>>>>>

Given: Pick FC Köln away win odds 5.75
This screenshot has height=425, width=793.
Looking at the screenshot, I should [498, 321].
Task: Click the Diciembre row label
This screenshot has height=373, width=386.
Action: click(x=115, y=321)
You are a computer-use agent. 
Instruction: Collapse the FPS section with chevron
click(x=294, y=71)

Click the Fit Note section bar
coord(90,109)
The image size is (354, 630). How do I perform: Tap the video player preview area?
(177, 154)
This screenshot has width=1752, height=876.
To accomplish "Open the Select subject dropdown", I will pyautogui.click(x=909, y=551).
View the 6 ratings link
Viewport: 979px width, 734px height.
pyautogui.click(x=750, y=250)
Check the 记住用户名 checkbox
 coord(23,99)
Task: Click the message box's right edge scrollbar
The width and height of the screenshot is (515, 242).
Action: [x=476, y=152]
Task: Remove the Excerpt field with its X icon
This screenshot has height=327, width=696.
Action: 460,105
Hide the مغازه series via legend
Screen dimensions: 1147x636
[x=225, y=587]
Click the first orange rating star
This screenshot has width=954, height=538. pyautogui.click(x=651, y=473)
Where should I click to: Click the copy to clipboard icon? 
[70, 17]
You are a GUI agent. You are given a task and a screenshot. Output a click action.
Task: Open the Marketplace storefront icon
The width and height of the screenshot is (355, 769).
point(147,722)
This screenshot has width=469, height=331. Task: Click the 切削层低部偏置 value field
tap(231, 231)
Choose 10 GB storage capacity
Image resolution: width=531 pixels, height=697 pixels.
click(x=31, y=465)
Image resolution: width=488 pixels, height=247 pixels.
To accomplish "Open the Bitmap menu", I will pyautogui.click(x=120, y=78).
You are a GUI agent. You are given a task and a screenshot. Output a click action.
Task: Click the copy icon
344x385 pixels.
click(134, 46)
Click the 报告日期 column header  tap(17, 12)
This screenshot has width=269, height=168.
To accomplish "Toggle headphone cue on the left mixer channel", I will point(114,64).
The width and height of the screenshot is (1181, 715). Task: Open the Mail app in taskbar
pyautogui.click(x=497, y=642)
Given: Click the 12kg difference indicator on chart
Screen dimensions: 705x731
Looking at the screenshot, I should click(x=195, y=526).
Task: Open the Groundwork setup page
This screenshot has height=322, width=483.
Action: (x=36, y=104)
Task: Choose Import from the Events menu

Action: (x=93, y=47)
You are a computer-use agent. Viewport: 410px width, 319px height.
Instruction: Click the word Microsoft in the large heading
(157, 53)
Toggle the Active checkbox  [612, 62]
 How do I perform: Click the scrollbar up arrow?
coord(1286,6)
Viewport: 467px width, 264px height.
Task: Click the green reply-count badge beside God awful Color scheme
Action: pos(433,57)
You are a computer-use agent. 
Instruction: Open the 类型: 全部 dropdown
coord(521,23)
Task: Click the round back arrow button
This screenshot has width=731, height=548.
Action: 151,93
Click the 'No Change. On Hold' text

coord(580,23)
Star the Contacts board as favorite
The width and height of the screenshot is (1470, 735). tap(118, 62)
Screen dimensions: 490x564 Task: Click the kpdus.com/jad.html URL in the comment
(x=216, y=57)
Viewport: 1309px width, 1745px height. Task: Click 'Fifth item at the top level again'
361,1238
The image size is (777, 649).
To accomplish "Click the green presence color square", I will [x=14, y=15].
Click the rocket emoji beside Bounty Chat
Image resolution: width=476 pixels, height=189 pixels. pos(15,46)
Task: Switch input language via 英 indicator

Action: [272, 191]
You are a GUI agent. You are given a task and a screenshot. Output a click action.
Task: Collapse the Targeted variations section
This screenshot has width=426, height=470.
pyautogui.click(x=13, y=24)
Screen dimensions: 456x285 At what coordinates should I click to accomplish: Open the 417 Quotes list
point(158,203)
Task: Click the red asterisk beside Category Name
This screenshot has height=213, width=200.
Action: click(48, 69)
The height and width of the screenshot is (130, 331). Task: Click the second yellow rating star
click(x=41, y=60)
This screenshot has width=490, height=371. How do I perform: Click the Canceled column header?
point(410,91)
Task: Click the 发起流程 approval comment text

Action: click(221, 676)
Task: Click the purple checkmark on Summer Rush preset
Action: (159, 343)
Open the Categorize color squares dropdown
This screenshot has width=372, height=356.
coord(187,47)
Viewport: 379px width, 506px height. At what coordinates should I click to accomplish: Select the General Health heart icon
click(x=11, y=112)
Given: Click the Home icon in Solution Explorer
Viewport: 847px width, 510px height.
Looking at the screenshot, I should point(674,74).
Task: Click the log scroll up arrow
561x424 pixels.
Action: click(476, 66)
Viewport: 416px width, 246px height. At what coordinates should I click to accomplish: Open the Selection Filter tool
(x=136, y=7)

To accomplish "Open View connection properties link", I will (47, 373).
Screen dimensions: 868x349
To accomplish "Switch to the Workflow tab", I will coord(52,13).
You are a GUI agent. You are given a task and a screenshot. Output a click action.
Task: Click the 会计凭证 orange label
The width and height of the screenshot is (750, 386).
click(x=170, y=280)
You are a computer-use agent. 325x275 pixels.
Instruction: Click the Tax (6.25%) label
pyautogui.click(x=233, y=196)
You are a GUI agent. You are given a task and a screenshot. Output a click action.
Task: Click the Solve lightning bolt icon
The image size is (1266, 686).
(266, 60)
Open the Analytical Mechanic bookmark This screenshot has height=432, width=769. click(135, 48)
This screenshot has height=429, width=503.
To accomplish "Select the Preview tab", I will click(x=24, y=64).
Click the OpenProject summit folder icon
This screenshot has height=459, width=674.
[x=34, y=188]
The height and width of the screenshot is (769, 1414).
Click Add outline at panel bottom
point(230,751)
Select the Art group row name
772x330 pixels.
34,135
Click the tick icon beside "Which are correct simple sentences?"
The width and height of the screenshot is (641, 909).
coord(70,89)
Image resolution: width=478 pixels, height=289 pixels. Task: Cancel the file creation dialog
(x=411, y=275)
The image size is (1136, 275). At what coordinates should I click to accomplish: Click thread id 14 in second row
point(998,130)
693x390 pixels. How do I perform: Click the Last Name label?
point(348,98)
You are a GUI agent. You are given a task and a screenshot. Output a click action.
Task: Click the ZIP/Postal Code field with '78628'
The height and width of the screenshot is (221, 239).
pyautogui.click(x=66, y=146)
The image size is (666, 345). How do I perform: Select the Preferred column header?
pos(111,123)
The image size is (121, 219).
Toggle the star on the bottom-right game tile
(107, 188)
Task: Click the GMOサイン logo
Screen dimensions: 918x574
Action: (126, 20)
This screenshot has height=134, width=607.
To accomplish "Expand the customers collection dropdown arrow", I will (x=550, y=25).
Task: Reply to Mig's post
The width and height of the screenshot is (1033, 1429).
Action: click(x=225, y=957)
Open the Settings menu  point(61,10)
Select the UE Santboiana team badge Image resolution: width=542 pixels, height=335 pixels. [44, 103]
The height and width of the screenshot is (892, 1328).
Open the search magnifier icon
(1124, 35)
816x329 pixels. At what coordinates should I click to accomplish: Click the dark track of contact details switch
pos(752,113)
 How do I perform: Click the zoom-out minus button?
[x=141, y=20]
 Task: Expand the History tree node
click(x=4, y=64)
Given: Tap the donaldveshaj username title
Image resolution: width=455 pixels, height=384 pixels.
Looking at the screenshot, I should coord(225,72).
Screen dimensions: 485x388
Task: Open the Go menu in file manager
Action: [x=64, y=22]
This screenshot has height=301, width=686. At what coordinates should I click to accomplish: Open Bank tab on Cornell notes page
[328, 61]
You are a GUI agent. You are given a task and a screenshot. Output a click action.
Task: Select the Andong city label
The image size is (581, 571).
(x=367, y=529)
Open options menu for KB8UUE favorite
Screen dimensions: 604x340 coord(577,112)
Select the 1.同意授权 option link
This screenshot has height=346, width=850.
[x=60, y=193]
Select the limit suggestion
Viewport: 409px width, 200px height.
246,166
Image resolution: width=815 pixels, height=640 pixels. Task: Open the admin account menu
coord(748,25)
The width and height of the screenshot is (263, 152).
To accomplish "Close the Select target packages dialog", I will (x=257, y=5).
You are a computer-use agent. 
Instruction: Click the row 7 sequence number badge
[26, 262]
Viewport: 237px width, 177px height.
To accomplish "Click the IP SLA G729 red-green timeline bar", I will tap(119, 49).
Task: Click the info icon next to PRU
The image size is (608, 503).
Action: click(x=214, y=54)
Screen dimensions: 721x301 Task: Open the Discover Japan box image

<<<<<

### TASK DESCRIPTION
Apply a filter to the listing above so that only lines with "link" are kept, and copy those lines.

### RESULT OF THIS EXERCISE
View the 6 ratings link
To accomplish "Open View connection properties link", I will (47, 373).
Select the 1.同意授权 option link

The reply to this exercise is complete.